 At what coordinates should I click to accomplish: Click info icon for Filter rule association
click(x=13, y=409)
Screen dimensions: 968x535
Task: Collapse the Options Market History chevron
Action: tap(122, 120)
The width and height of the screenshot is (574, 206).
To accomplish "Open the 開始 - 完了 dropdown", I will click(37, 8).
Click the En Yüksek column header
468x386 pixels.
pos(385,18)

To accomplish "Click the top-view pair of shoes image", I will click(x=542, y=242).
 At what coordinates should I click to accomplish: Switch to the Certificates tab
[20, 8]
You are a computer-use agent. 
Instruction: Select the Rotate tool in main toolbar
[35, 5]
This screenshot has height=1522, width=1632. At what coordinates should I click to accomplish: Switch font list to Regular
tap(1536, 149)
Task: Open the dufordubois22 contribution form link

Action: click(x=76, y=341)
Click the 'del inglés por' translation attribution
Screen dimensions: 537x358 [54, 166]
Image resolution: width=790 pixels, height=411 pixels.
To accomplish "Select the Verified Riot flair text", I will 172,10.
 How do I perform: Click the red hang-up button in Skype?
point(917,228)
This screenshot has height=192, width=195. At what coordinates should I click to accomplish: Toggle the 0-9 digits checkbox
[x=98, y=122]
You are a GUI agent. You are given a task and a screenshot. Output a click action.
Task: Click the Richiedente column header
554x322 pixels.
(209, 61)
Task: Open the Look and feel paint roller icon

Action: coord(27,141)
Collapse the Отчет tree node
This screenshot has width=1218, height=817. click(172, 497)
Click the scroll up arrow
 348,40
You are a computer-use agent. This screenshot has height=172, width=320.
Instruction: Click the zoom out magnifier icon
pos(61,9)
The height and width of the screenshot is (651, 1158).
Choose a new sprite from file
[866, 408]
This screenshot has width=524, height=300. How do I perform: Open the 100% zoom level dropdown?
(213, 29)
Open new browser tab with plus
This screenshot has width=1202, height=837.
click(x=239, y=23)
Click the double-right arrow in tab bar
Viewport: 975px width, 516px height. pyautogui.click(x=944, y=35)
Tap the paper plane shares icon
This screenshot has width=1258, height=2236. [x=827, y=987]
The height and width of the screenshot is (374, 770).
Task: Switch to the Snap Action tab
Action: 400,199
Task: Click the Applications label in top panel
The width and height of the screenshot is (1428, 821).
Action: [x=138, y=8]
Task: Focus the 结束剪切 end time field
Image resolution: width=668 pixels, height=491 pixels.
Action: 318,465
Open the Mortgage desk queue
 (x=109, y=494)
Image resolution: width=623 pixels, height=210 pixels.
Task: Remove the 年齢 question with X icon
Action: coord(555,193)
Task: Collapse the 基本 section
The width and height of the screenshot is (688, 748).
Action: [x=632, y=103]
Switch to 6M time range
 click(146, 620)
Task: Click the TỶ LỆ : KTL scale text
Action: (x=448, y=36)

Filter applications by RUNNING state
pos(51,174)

# Stated exercise
Please extract every line of the listing above and reproduce each one verbatim, in its original order.

# Exercise result
 At what coordinates should I click to accomplish: Click info icon for Filter rule association
click(x=13, y=409)
Screen dimensions: 968x535
Task: Collapse the Options Market History chevron
Action: tap(122, 120)
The width and height of the screenshot is (574, 206).
To accomplish "Open the 開始 - 完了 dropdown", I will click(37, 8).
Click the En Yüksek column header
468x386 pixels.
pos(385,18)

To accomplish "Click the top-view pair of shoes image", I will click(x=542, y=242).
 At what coordinates should I click to accomplish: Switch to the Certificates tab
[20, 8]
You are a computer-use agent. 
Instruction: Select the Rotate tool in main toolbar
[35, 5]
This screenshot has height=1522, width=1632. At what coordinates should I click to accomplish: Switch font list to Regular
tap(1536, 149)
Task: Open the dufordubois22 contribution form link

Action: click(x=76, y=341)
Click the 'del inglés por' translation attribution
Screen dimensions: 537x358 [54, 166]
Image resolution: width=790 pixels, height=411 pixels.
To accomplish "Select the Verified Riot flair text", I will 172,10.
 How do I perform: Click the red hang-up button in Skype?
point(917,228)
This screenshot has height=192, width=195. At what coordinates should I click to accomplish: Toggle the 0-9 digits checkbox
[x=98, y=122]
You are a GUI agent. You are given a task and a screenshot. Output a click action.
Task: Click the Richiedente column header
554x322 pixels.
(209, 61)
Task: Open the Look and feel paint roller icon

Action: coord(27,141)
Collapse the Отчет tree node
This screenshot has width=1218, height=817. click(172, 497)
Click the scroll up arrow
 348,40
You are a computer-use agent. This screenshot has height=172, width=320.
Instruction: Click the zoom out magnifier icon
pos(61,9)
The height and width of the screenshot is (651, 1158).
Choose a new sprite from file
[866, 408]
This screenshot has width=524, height=300. How do I perform: Open the 100% zoom level dropdown?
(213, 29)
Open new browser tab with plus
This screenshot has width=1202, height=837.
click(x=239, y=23)
Click the double-right arrow in tab bar
Viewport: 975px width, 516px height. pyautogui.click(x=944, y=35)
Tap the paper plane shares icon
This screenshot has width=1258, height=2236. [x=827, y=987]
The height and width of the screenshot is (374, 770).
Task: Switch to the Snap Action tab
Action: 400,199
Task: Click the Applications label in top panel
The width and height of the screenshot is (1428, 821).
Action: [x=138, y=8]
Task: Focus the 结束剪切 end time field
Image resolution: width=668 pixels, height=491 pixels.
Action: 318,465
Open the Mortgage desk queue
 (x=109, y=494)
Image resolution: width=623 pixels, height=210 pixels.
Task: Remove the 年齢 question with X icon
Action: coord(555,193)
Task: Collapse the 基本 section
The width and height of the screenshot is (688, 748).
Action: [x=632, y=103]
Switch to 6M time range
 click(146, 620)
Task: Click the TỶ LỆ : KTL scale text
Action: (x=448, y=36)

Filter applications by RUNNING state
pos(51,174)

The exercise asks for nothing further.